(Collection entries)
○ ○ ○
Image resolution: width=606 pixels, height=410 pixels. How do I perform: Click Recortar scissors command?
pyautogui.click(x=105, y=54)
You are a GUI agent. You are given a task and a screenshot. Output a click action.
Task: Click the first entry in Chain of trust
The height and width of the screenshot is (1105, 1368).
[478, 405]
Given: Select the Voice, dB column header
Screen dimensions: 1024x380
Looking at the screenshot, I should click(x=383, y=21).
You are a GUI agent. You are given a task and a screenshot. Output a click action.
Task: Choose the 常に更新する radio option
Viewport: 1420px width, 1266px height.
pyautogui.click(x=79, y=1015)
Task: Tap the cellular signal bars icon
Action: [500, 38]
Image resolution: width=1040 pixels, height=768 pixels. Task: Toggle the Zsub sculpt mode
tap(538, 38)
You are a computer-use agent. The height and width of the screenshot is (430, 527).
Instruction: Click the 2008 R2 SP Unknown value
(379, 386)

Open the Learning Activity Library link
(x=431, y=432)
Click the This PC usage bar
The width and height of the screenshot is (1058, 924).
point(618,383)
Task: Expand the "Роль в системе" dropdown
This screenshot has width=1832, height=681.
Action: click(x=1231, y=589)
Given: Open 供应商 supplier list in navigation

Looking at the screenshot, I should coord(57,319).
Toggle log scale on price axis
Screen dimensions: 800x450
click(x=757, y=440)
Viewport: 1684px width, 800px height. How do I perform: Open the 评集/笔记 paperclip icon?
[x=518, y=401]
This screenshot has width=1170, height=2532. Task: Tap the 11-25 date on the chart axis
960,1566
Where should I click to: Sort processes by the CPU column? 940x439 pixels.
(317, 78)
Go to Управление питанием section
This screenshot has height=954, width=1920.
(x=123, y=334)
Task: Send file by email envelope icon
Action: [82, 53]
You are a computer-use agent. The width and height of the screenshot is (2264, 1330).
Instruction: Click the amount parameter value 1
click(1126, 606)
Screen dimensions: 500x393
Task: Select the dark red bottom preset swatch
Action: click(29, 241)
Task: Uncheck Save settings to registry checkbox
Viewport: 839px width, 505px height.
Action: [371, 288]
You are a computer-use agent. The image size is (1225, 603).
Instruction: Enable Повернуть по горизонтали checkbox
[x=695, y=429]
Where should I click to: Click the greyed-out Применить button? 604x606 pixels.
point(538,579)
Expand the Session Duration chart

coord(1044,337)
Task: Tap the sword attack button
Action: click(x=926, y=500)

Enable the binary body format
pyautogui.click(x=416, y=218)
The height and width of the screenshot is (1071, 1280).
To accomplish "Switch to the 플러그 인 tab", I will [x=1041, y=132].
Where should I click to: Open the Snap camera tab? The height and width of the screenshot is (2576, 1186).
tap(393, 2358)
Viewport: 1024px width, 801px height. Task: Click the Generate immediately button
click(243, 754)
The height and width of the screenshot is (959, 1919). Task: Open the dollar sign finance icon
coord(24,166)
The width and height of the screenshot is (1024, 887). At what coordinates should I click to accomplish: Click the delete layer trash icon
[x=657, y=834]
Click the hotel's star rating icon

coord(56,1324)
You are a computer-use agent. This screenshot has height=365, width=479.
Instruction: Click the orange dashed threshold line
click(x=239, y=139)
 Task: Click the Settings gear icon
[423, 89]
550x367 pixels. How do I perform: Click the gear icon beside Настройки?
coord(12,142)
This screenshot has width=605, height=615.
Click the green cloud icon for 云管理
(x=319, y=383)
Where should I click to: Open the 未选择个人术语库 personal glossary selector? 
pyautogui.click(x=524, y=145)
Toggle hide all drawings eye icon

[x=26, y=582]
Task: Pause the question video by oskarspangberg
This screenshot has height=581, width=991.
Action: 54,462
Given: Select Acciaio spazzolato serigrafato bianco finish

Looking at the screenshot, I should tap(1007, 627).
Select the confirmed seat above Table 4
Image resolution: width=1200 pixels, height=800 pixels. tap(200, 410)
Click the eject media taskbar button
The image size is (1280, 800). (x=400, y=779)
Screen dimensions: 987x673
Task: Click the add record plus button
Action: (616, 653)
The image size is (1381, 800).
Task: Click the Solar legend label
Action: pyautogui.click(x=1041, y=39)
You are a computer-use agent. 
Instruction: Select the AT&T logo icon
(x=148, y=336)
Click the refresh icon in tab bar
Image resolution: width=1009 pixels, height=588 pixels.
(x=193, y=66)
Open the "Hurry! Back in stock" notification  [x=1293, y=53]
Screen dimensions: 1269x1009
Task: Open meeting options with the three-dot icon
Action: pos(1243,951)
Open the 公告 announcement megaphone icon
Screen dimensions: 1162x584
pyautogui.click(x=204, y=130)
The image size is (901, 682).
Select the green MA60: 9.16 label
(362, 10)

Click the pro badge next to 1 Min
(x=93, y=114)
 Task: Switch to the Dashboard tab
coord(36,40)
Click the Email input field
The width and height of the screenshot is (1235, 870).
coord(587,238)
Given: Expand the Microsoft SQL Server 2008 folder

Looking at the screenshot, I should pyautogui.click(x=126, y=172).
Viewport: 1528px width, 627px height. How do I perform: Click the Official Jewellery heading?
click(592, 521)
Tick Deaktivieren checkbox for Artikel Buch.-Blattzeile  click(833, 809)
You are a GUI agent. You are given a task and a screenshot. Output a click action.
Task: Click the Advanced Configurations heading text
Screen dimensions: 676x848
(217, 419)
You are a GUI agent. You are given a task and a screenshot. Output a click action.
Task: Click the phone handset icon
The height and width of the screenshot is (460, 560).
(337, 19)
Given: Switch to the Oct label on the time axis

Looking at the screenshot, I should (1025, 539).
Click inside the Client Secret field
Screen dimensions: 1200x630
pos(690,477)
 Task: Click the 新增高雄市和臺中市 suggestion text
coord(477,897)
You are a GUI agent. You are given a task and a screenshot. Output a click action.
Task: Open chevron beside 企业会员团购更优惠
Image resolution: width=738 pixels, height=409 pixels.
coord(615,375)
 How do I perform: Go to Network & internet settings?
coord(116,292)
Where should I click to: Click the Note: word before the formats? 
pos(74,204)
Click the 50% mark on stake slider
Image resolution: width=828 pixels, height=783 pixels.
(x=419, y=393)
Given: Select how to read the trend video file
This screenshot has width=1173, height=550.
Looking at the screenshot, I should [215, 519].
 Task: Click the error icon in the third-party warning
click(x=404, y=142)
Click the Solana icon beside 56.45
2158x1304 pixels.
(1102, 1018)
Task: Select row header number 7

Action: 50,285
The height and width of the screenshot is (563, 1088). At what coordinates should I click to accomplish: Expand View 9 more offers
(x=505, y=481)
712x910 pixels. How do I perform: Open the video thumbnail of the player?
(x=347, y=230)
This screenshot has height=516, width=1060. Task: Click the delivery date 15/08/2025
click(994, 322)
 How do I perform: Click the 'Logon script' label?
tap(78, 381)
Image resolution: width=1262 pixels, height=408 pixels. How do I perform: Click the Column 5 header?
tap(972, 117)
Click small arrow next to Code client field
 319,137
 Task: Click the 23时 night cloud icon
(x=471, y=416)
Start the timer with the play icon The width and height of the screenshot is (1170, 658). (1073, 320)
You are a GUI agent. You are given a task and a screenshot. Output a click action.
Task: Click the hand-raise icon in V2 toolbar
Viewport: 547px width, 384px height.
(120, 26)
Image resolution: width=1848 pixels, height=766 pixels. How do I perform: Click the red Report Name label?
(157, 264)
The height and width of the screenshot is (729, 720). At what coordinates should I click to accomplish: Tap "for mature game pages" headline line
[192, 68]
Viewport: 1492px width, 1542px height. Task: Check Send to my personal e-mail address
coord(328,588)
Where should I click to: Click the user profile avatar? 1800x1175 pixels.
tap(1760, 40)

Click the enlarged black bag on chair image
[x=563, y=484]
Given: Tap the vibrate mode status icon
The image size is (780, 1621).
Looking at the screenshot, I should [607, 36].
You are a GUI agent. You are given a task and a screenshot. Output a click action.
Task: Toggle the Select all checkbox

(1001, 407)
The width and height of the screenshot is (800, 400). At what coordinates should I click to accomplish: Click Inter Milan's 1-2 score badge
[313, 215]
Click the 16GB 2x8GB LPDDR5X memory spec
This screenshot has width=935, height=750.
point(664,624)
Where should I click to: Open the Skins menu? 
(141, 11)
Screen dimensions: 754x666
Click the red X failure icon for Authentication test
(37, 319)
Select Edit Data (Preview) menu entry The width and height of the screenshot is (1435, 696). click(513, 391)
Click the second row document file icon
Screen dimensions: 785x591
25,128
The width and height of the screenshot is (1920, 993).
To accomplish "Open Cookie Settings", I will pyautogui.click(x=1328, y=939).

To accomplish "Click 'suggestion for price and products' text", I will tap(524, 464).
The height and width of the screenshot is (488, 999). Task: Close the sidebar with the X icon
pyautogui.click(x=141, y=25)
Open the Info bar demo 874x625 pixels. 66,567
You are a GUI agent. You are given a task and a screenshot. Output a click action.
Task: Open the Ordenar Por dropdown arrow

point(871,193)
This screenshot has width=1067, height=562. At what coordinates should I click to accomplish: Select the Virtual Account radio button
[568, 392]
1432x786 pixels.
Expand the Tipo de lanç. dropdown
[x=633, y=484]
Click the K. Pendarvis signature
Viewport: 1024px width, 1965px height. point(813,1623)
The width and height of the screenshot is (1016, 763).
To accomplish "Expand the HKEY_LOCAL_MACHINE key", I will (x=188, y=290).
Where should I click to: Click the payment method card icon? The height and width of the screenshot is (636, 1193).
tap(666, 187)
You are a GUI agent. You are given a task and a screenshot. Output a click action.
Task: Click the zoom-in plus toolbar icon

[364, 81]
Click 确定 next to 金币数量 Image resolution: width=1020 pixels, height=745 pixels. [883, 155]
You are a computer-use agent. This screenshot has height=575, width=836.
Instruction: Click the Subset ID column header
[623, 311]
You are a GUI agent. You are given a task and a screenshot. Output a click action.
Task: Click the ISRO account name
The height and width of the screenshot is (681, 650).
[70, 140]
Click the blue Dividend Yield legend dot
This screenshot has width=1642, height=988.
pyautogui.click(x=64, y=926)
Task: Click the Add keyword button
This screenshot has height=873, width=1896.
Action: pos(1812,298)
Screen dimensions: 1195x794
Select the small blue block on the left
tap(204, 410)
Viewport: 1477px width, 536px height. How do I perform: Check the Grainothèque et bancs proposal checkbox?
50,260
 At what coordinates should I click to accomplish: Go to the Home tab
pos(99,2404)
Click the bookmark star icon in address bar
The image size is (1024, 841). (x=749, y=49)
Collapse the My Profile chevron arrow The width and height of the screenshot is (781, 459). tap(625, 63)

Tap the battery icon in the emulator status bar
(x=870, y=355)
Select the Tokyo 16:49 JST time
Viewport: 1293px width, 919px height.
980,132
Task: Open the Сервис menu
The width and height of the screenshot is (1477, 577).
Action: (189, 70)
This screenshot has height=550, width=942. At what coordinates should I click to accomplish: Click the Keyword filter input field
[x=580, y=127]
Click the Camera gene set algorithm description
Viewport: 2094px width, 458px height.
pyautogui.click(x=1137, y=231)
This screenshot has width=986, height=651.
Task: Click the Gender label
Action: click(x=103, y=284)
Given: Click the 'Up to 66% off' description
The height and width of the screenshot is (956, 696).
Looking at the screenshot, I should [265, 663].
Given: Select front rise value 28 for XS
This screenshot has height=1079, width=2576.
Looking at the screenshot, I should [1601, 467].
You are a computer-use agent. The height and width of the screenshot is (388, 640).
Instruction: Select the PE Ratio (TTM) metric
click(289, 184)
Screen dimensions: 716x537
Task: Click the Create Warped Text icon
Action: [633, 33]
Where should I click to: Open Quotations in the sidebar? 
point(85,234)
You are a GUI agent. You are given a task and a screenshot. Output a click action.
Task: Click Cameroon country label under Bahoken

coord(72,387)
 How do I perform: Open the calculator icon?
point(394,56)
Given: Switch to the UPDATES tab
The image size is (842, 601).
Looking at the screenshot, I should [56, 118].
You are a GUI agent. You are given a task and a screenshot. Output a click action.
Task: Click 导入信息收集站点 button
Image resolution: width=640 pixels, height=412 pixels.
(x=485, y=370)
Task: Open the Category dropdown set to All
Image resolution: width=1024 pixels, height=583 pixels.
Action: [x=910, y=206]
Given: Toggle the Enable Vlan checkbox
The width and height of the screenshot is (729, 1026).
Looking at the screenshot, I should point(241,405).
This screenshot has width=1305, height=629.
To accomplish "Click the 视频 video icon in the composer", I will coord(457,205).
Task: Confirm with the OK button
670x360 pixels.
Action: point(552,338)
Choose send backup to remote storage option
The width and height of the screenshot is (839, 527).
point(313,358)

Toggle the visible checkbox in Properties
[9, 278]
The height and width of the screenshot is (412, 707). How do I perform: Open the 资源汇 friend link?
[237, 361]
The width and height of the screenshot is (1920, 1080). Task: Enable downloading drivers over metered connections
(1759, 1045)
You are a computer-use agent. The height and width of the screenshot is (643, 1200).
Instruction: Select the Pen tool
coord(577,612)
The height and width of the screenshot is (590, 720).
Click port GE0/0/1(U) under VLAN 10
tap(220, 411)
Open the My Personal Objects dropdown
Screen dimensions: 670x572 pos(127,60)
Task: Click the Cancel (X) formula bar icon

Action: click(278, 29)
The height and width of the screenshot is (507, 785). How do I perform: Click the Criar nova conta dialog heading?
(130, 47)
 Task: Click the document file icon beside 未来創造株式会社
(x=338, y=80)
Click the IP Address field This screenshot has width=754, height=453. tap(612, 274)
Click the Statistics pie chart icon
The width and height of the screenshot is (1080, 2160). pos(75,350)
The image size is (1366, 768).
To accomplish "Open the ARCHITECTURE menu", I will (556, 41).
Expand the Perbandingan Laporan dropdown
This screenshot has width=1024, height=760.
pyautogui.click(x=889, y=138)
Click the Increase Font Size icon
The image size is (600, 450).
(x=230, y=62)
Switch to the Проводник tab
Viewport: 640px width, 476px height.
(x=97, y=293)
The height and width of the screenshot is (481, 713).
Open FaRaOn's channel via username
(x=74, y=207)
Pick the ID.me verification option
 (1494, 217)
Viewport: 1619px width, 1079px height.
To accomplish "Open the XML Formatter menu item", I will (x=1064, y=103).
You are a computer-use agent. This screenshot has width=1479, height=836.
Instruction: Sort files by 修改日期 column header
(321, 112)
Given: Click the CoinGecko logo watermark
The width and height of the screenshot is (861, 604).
○ ○ ○
▸ **Exercise goal**: Copy out each line from the preceding entries that mentions the word "computer".

▸ **Written solution**:
You are a computer-use agent. The height and width of the screenshot is (430, 527).
You are a computer-use agent. The width and height of the screenshot is (2264, 1330).
You are a computer-use agent. The image size is (1225, 603).
You are a computer-use agent. This screenshot has height=365, width=479.
You are a computer-use agent. 
You are a computer-use agent. This screenshot has height=575, width=836.
You are a computer-use agent. The height and width of the screenshot is (388, 640).
You are a computer-use agent. The height and width of the screenshot is (643, 1200).
You are a computer-use agent. This screenshot has width=1479, height=836.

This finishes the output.